_PROVIDED MATERIAL_.

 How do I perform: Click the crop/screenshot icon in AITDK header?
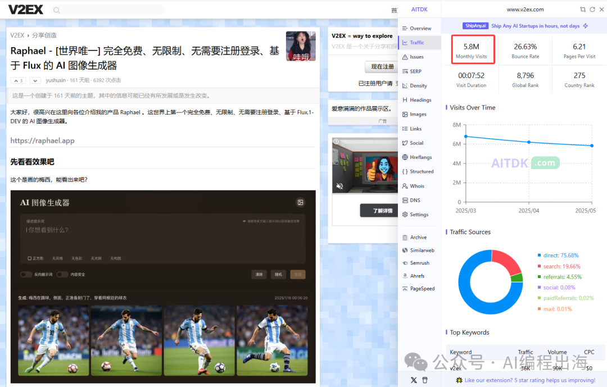(582, 10)
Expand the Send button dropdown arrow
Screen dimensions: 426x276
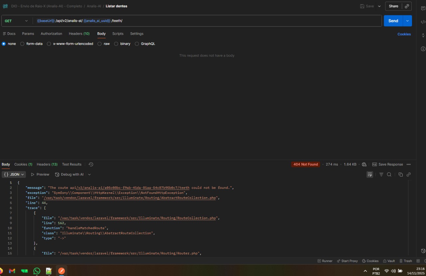pyautogui.click(x=407, y=21)
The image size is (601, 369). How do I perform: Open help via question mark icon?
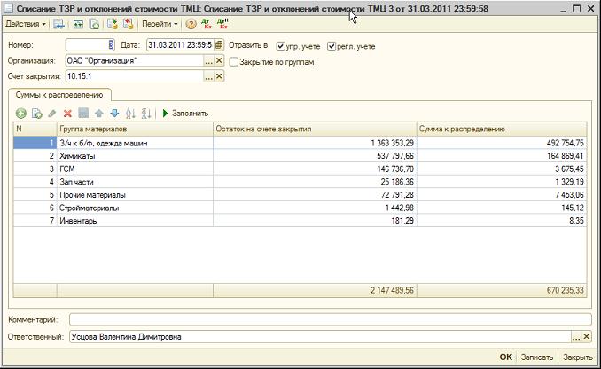tap(191, 24)
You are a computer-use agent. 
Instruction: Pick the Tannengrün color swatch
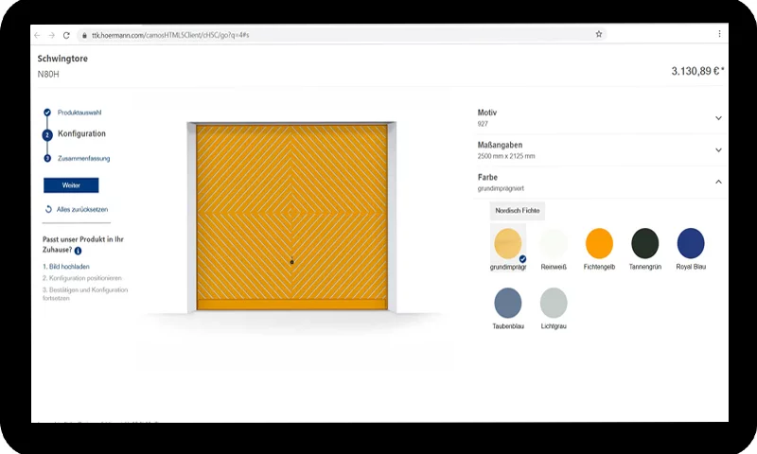pos(645,243)
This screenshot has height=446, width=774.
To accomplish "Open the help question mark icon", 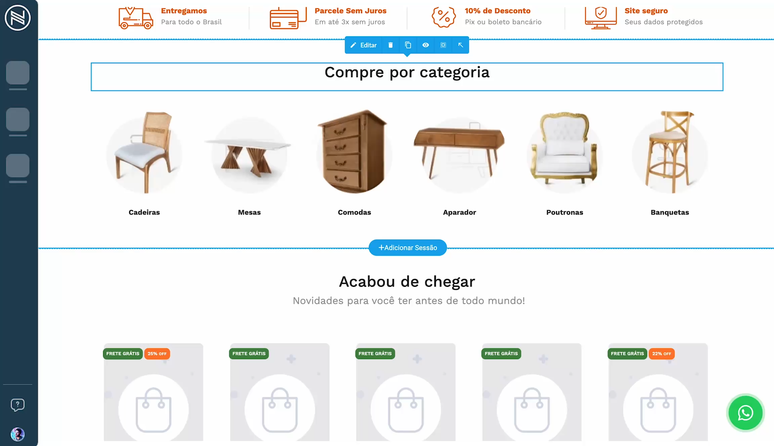I will pyautogui.click(x=17, y=405).

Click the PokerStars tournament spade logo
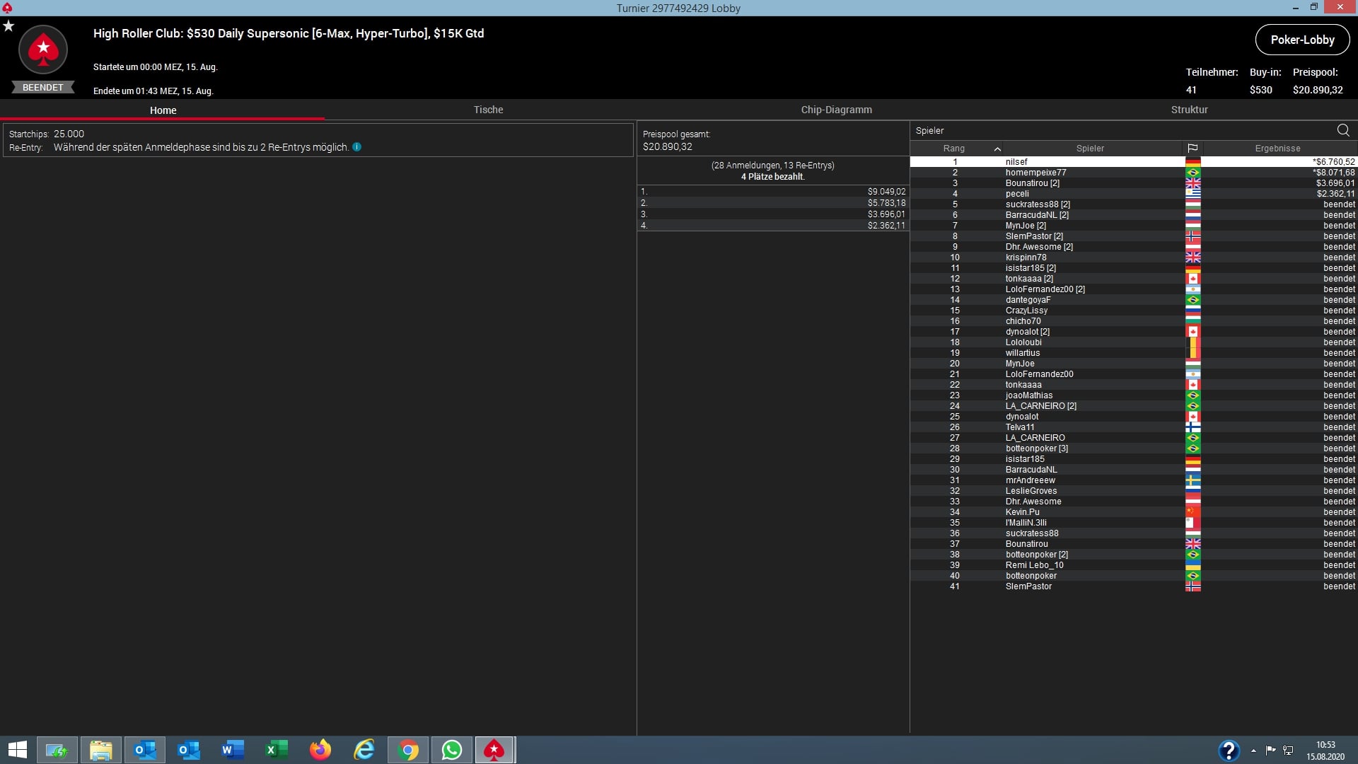43,50
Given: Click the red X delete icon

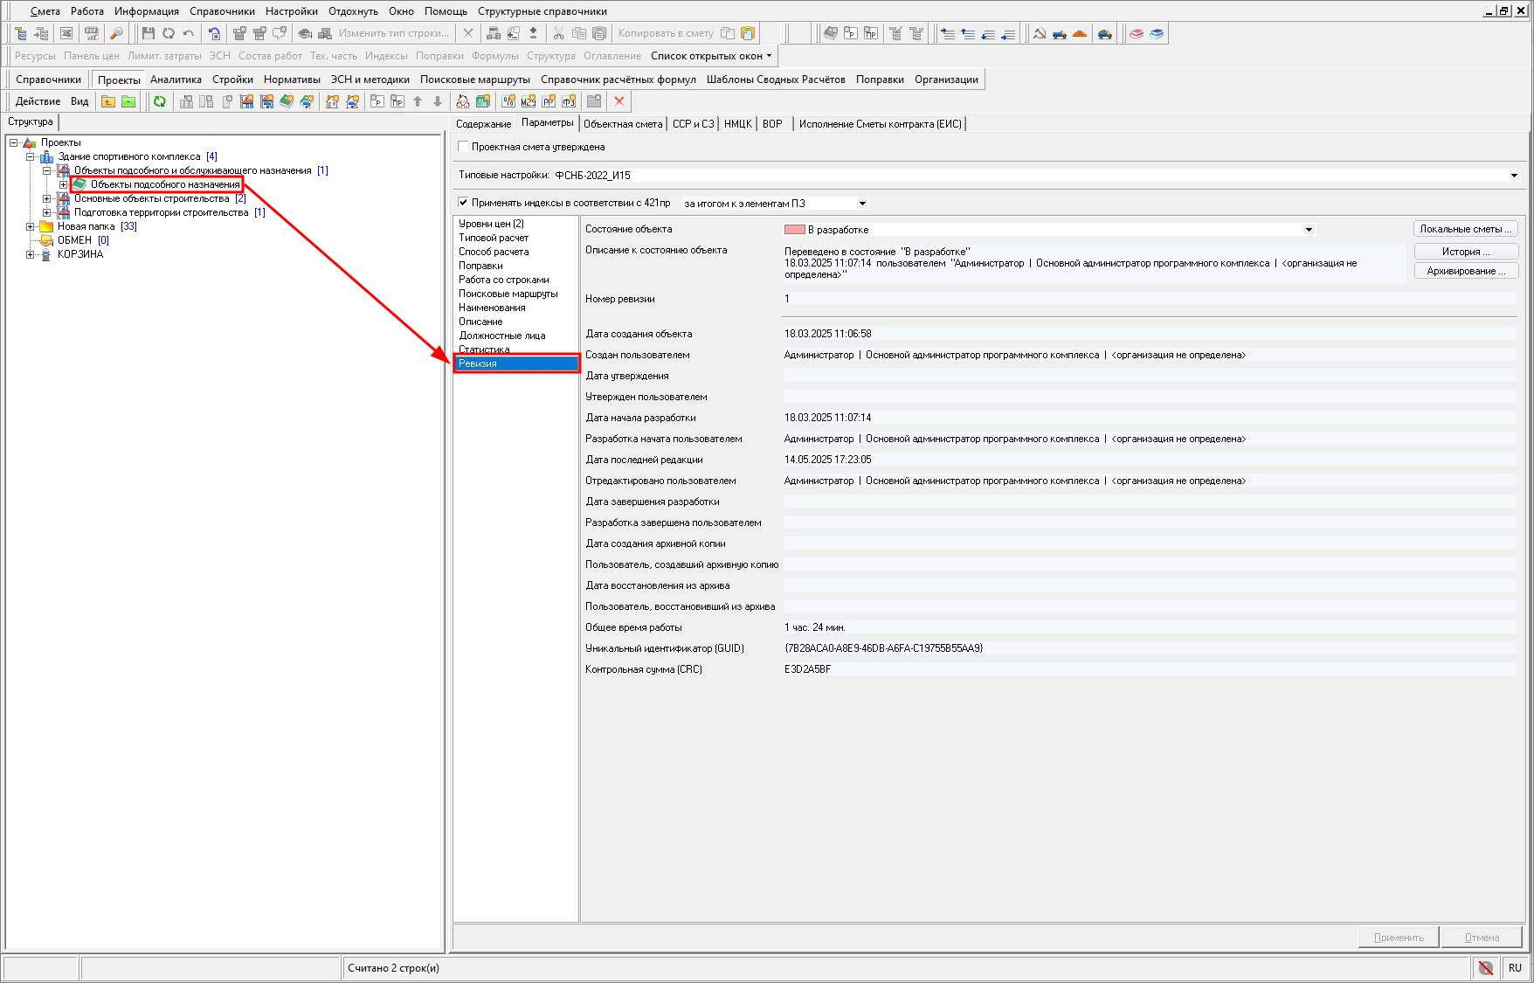Looking at the screenshot, I should (x=619, y=101).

_CHALLENGE_. Copy out, word for word, the part of the rows above that opens with the line containing "Click the PokerStars tournament spade logo" and runs through the end of the rows, including that opening line, and leave out the pictures.

_SOLVED EXERCISE_.
Click the PokerStars tournament spade logo
43,50
Given: Click the red X delete icon

Looking at the screenshot, I should (x=619, y=101).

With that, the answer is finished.